History: TikiFest2013-Gatineau-NLP

View published page Collapse Into Edit Sessions

Preview of version: 10

Where
Who
When
What
2013-06-03 Presentation about Natural Language Processing (NLP) in Tiki
Summary
- Use Cases
Infrastructure needed
What to implement first
Pictures
Links

Where

Gatineau, Canada

Who

Alain Désilets
Matthieu Hermet
Marc Laporte

When

June 2-3-4-5, 2013

What

Discussion about Natural Language Processing (NLP) possibilities in Tiki. The result was a list of Use Cases for NLP and IR in Tiki.

2013-06-03 Presentation about Natural Language Processing (NLP) in Tiki

in French, with Alain Désilets, Matthieu Hermet and Nicolas Rosenfeld (filmed by Marc Laporte)

Summary

This was a brainstorming session to see how more advanced Natural Language Processing capabilities could be used in Tiki.

Use Cases

We came up with a great number of Use Cases, which fell into 3 clusters below.

Eliminate Duplicates

Large Tiki sites like *.tiki.org, or large corporate wikis, often contain pages that are close duplicates. Often a person creates a page or uploads a document, without realising that someone already has created such a page or document.

These kinds of duplicates can be eliminated either at the moment they are created (ideally), or after the fact.

Use Case: "The page you just created may be a duplicate of these"

++++++

Written task A: In the notes on the Tiki NLP session, into how many clusters did the use cases fall?
Written task B: Please carry on the notes on the Tiki NLP brainstorming session from the point they stop.

++++++

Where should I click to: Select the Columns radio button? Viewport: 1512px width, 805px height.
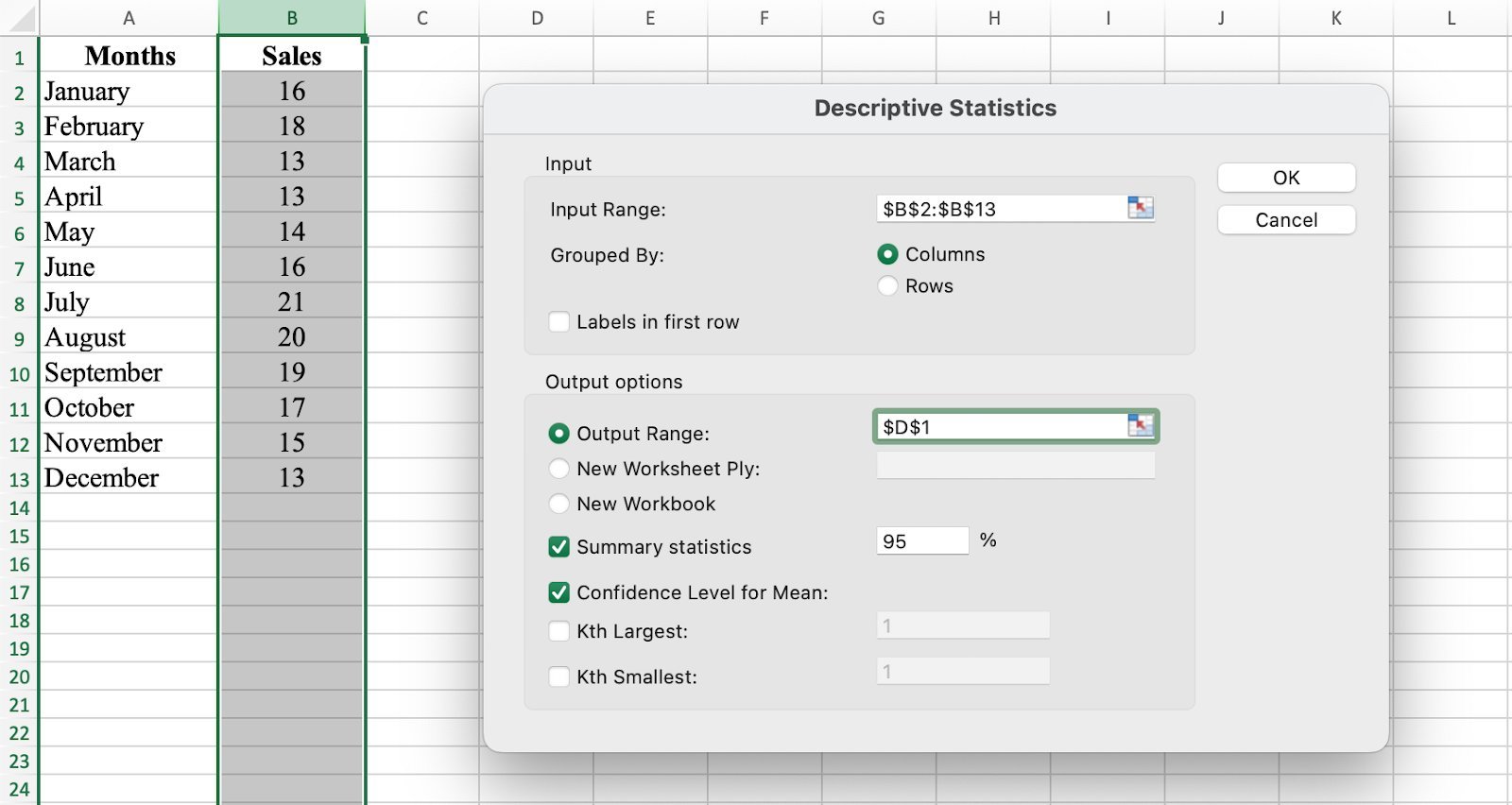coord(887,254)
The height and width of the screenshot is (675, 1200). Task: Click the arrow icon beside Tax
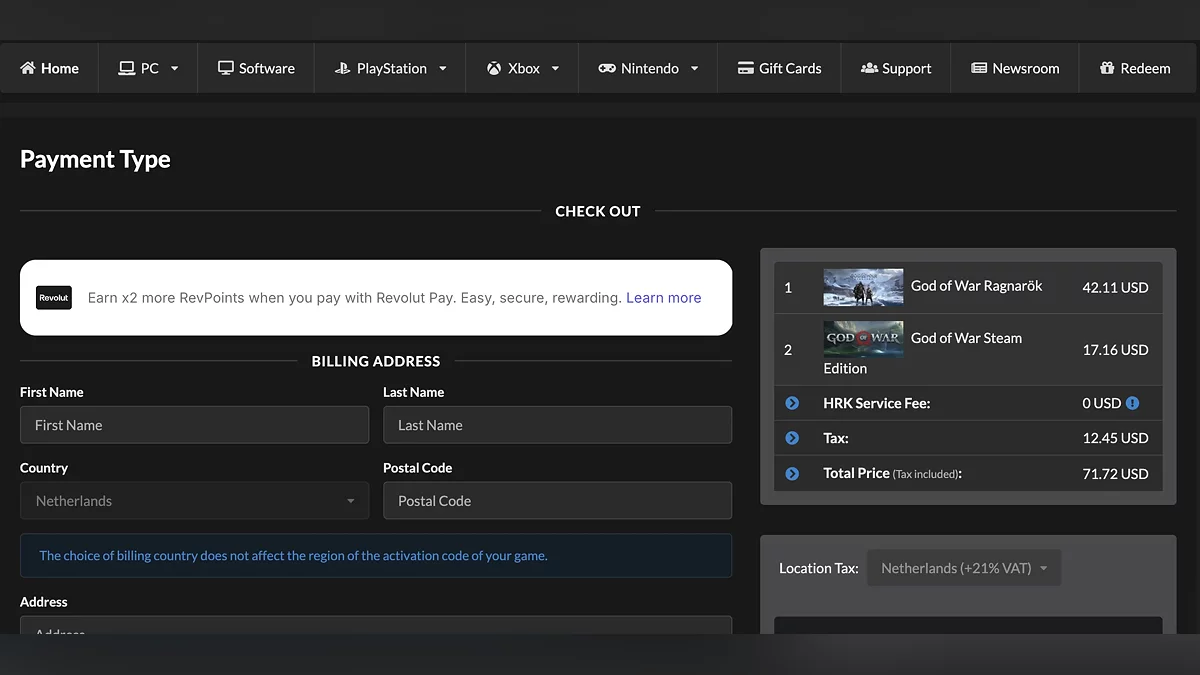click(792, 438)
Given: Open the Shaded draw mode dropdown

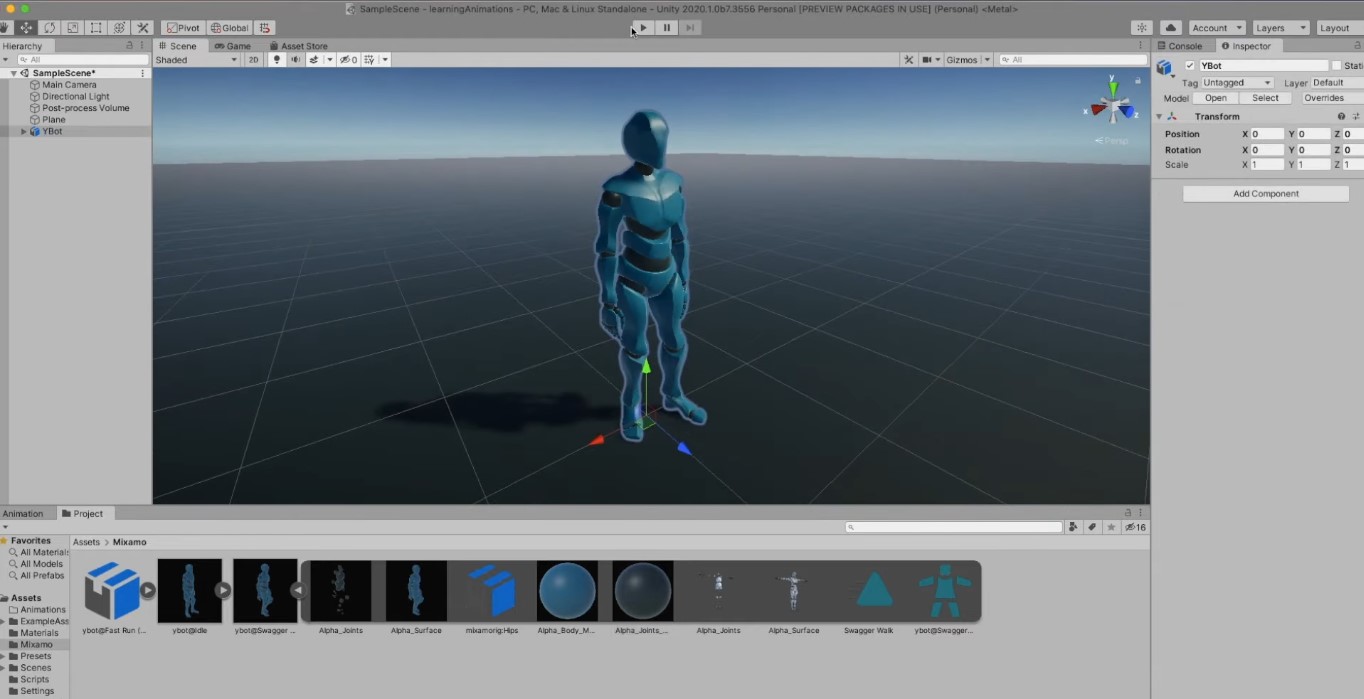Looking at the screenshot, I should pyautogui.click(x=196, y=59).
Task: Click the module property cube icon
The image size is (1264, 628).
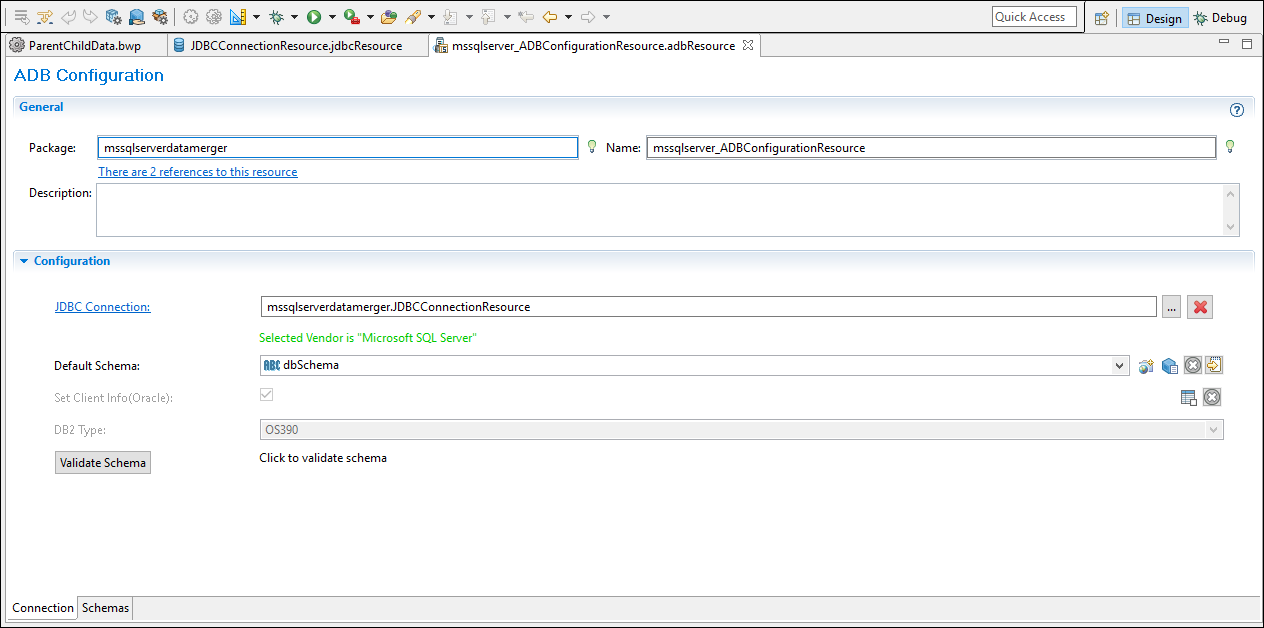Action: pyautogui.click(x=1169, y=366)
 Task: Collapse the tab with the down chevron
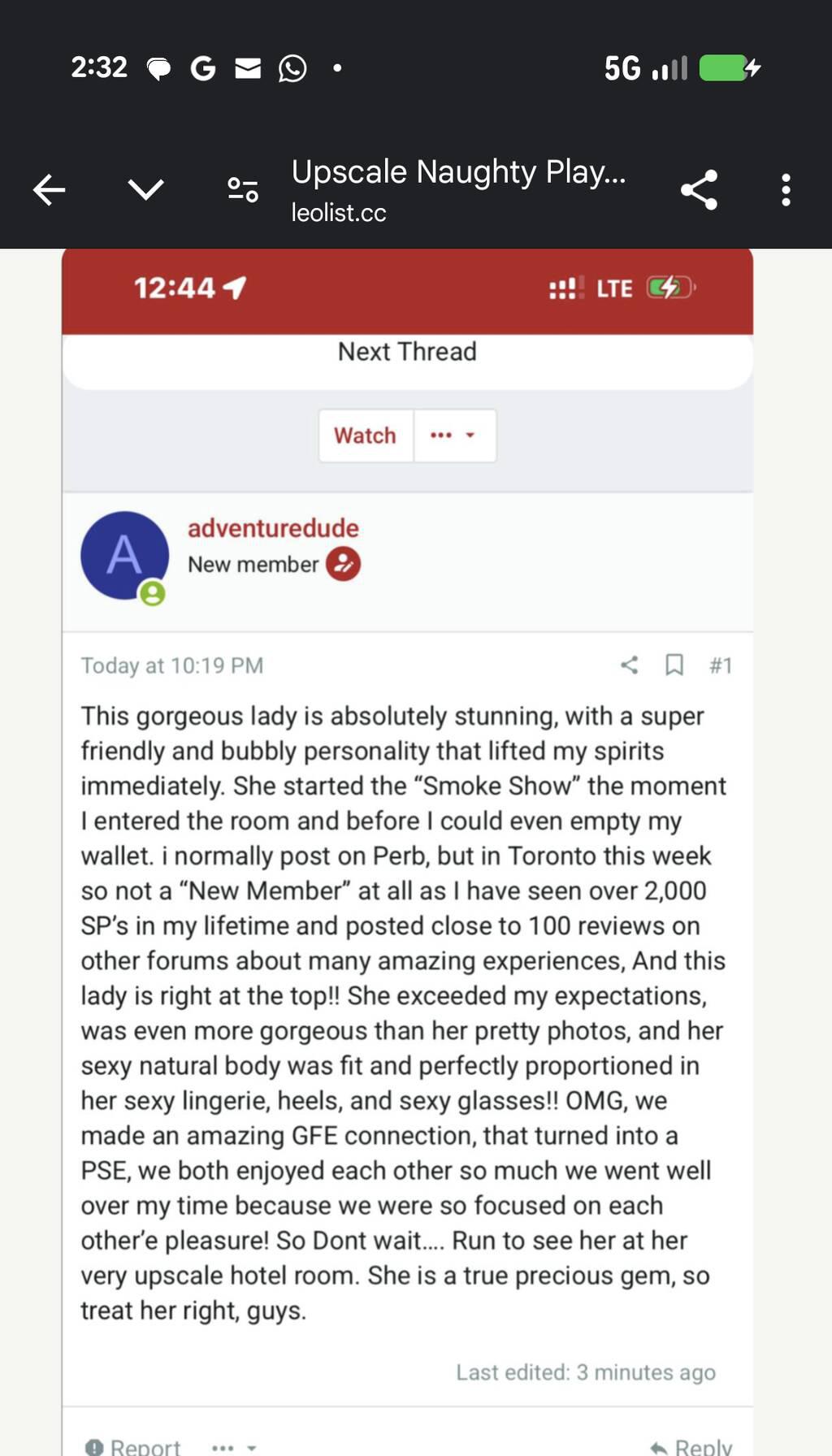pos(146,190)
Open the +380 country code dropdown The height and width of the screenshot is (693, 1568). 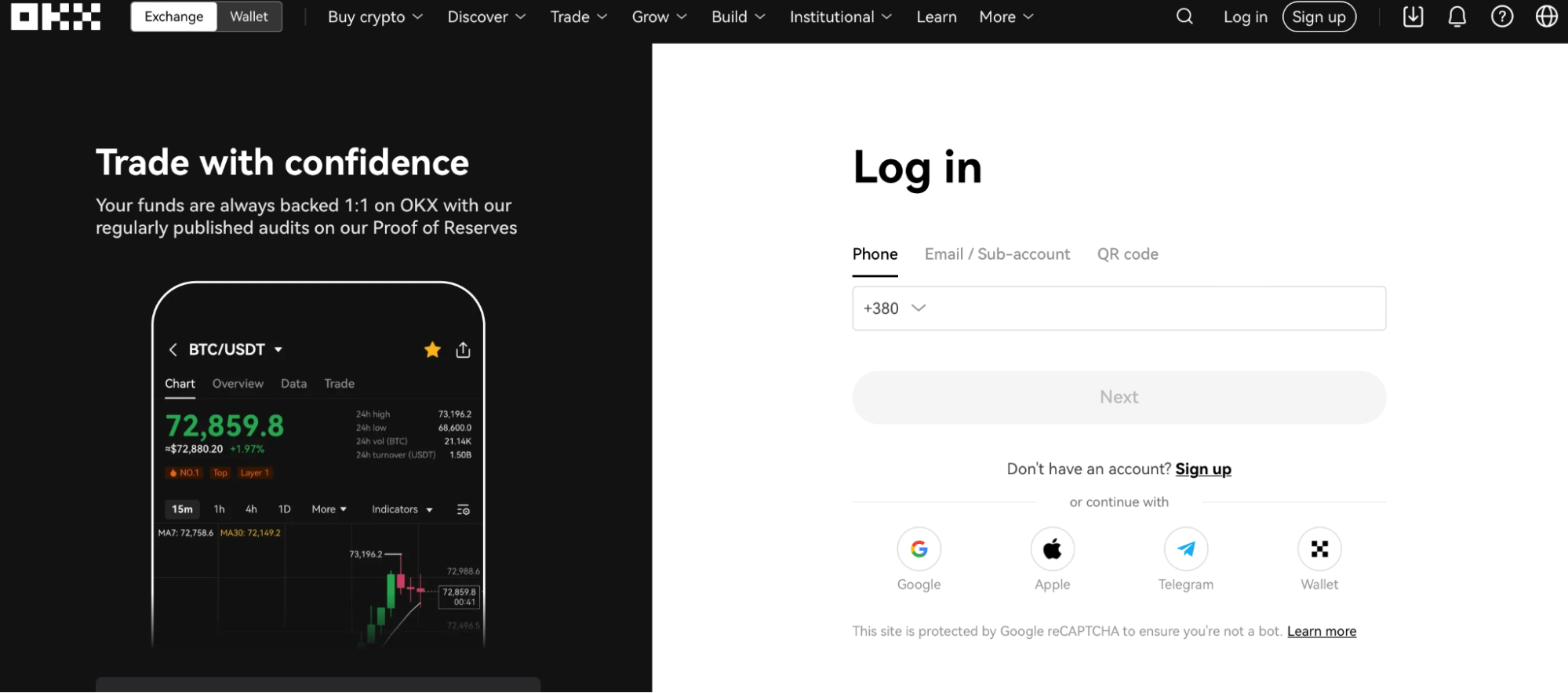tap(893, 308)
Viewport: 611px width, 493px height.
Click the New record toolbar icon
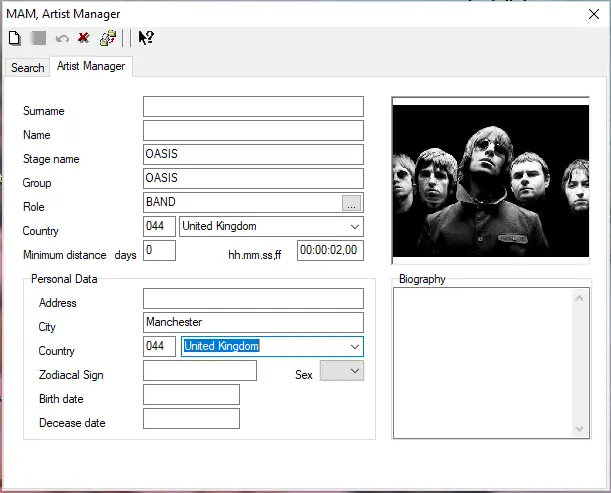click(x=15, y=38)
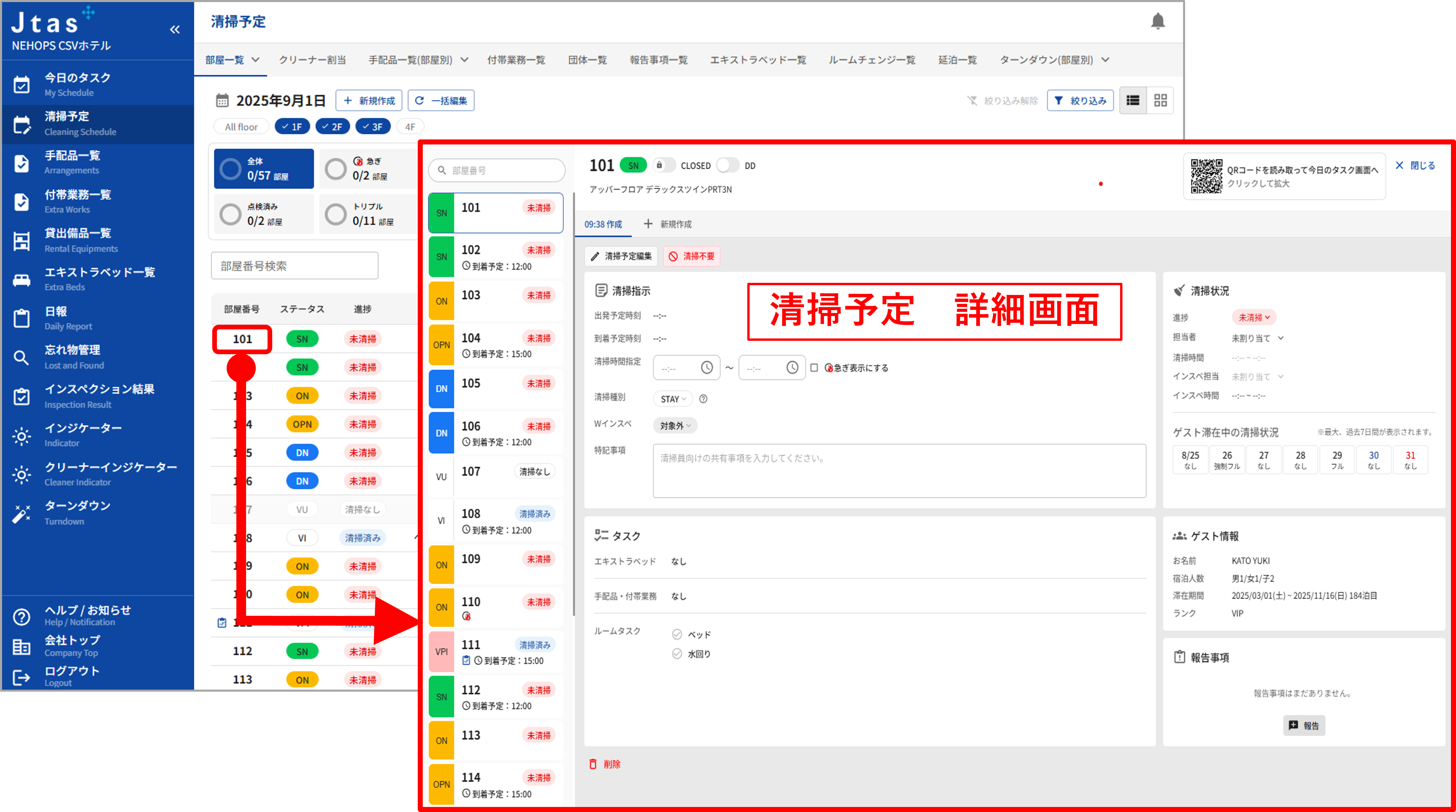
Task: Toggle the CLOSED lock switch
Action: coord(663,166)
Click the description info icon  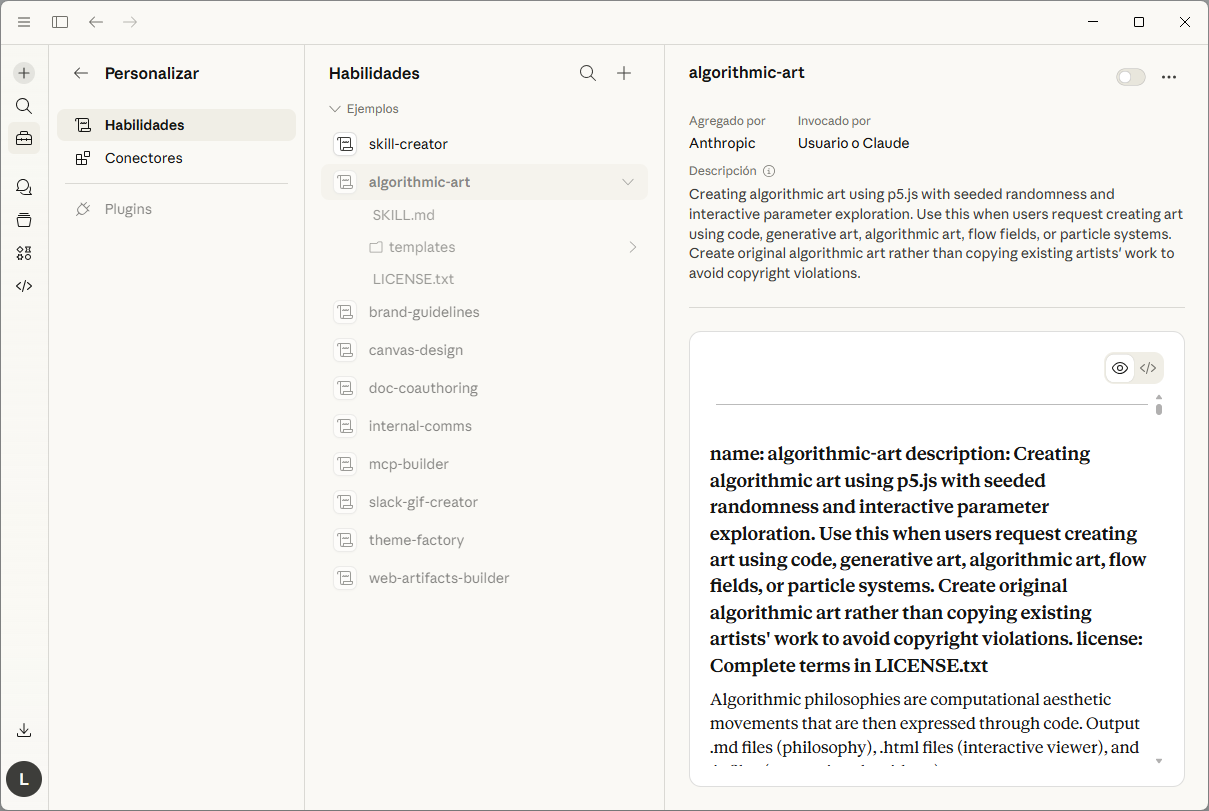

++++++

Right answer A: Three.

Right answer B:
When a user saves a new page for the first couple of times, the system looks for the pages that are most similar to it. If some of them are too close for comfort, it signals that to the user so he can merge his new page with an existing one if needed.

Use Case: "The document you uploaded may be a duplicate of these"

Very similar to the previous use case, except that it applies to uploaded documents.

Duplicate elimination may be even more useful for Uploads, because Uploaded files are more "opaque" and there are more chances that you will create a duplicate. By "opaque", I mean that it's harder to search through the content of uploads, or view summaries of them. So it's more likely that you will not realize that the content you are about to upload is already there.

Use Case: "Show me the most similar pages that match query X"

This is for eliminating duplicates after the fact. Say, you want to check for duplicates in the documentation about blogs. You go to doc.tiki.org, and ask to see the most similar pairs of pages that contain the word "blog".

You can then inspect the pairs one by one, starting from the top, to see if any of them might need to be merged.

Find similar or related to a particular interest

Given that I am interested in certain things, I want the system to show me other similar things that might be of interest to me.

Use Case: "See also"

Use Case: "You might be interested in the following job postings|resume"

Marc mentioned a customer that allows people to post resumes or jobs. When someone enters his resume, it would be nice if they saw a list of job postings that most closely match their resume.

Conversely, when an employer posts a job, it would be nice if he saw a list of the resumes that most closely match the job.

Use Case: "You might want to meet the following people"

When a new user fills his/her user profile, it would be nice if he/she saw a list of the users with the most similar profiles.

Use Case: "People who bought this product also bought these"

When using Tiki for e-commerce, it would be nice if we could do this.

Use Case: "The product you just purchased is very similar to the following"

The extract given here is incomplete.